Elloumi  a ajouté : «Nous sommes conscients que nos entreprises dans divers secteurs ont encore beaucoup de chemin à parcourir dans ce domaine, mais conscients aussi que ces secteurs ne pourront justement se développer dorénavant, au niveau régional ou mondial, sans s’investir dans cette innovation, par l’investissement direct ou par l’usage. Le développement des compétences a toujours été au cœur de la stratégie du développement numérique du pays. Certes, on dispose de ressources humaines de haut niveau, d’un réservoir de compétences reconnues, mais il est temps d’élaborer une politique de formation et d’emploi, visant à adapter la formation aux besoins des orientations stratégiques en termes de choix technologiques. L’humain doit être à la fois créateur de valeur, architecte de la transformation et accélérateur de l’innovation». Selon lui, réussir le passage vers la technologie 4.0 implique un leadership numérique fort de la part des gestionnaires. Ainsi, les décisions managériales jouent un rôle absolu dans la transformation digitale puisqu’elles ont une influence certaine sur la motivation et l’engagement des employés. La nouvelle mesure du XXIe siècle pourrait être « l’Initiative Nationale Industrie 4.0 » qui viserait à assurer une accélération industrielle et technologique de la Tunisie et de l’Afrique à l’horizon 2030, en apportant à l’entreprise le nouvel écosystème entrepreneurial dont elle a besoin aujourd’hui pour réussir dans la mondialisation.
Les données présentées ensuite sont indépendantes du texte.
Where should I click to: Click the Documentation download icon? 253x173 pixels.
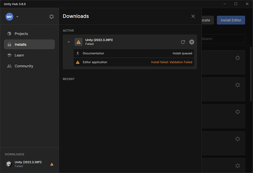[x=78, y=53]
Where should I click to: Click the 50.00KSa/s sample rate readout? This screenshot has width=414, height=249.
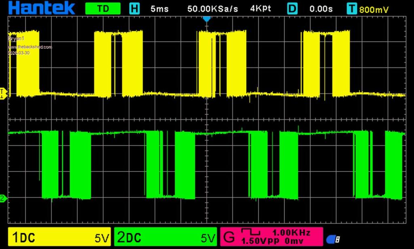(213, 9)
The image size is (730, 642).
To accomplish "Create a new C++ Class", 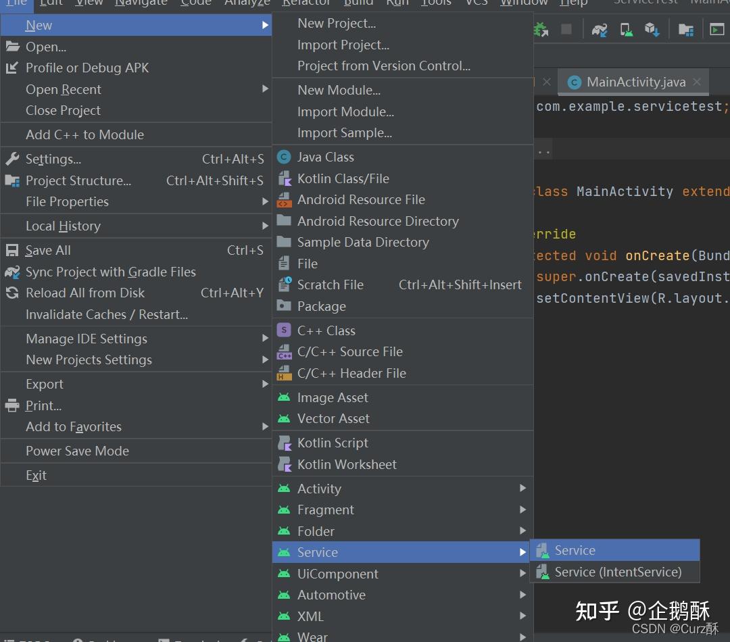I will [327, 330].
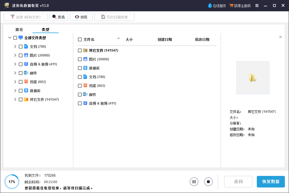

De son côté, Fritz Jung, chef de la coopération allemande à l’ambassade de la République Fédérale d’Allemagne à Tunis, a mentionné ; « Nous sommes convaincus que l’Onudi, en tant qu’organisation internationale spécialisée, peut contribuer à former des éléments importants pour cette transition. C’est pourquoi le gouvernement allemand, à travers le ministère fédéral de la Coopération économique et du Développement (BMZ), a mis à disposition les fonds nécessaires pour le projet de coopération de l’Onudi avec la Tunisie. Ce projet renouvelle donc notre engagement à soutenir notre partenaire national dans la création d’une industrie 4.0 prospère, créatrice d’opportunités et d’emplois ».
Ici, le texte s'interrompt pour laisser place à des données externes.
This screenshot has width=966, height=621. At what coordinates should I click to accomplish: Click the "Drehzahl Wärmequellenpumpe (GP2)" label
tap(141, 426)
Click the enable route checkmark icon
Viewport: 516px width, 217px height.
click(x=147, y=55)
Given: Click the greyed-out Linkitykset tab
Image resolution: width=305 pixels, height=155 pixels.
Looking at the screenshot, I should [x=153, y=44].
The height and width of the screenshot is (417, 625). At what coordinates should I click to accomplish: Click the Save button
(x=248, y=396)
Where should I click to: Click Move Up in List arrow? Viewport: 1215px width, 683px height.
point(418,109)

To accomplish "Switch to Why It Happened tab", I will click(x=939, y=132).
Industrie 4.0, une étape cruciale pour la Tunisie

En effet, l’Industrie doit intégrer des technologies avancées dans ses processus pour permettre à la Tunisie de faire un bond en avant dans la compétitivité mondiale. Au-delà de digitaliser les processus, le défi réside dans la sensibilisation des différents acteurs de l’écosystème sur la nécessité de cette transformation et l’accompagnement par le développement des compétences et de l’expertise permettant la maîtrise de nouvelles technologies. En 2018, l’initiative nationale « vers une industrie 4.0 » en Tunisie, lancée par le ministère de l’Industrie, des Mines et de l’Energie et appuyé par la GIZ, a vu le jour. Elle se traduit par un ensemble d’actions de diagnostic, de préparation, d’appui et d’accompagnement de différents acteurs de l’écosystème. Jusqu’ici, l’initiative soutenue par un grand programme de coopération bilatérale sur la transformation digitale a contribué à  la sensibilisation de 20.000 personnes, la création de 2.000 emplois , la formation de 800 formateurs, étudiants, startuppeurs, agents publics et employés d’entreprises.  Cette initiative a également permis la création de cinq centres de compétences en industrie 4.0, dont deux sont multisectoriels, à Sousse et à Sfax, et trois autres axés sur des secteurs prioritaires comme le textile, l’agroalimentaire et le secteur pharmaceutique, et ce, dans les technopoles des différentes régions (Monastir, Sidi Thabet et Bizerte). La coopération allemande a accompagné 100 PME industrielles pour l’intégration de solutions industrie 4.0, avec l’objectif d’atteindre 350 entreprises accompagnées d’ici mars 2024. « Aujourd’hui, nous nous réjouissons de l’arrivée de l’Onudi qui doit compléter le soutien à ce grand effort national public et privé vers une transition réussie de l’industrie tunisienne. Grand est le défi que nous souhaitons relever ensemble», a conclu Fritz Jung.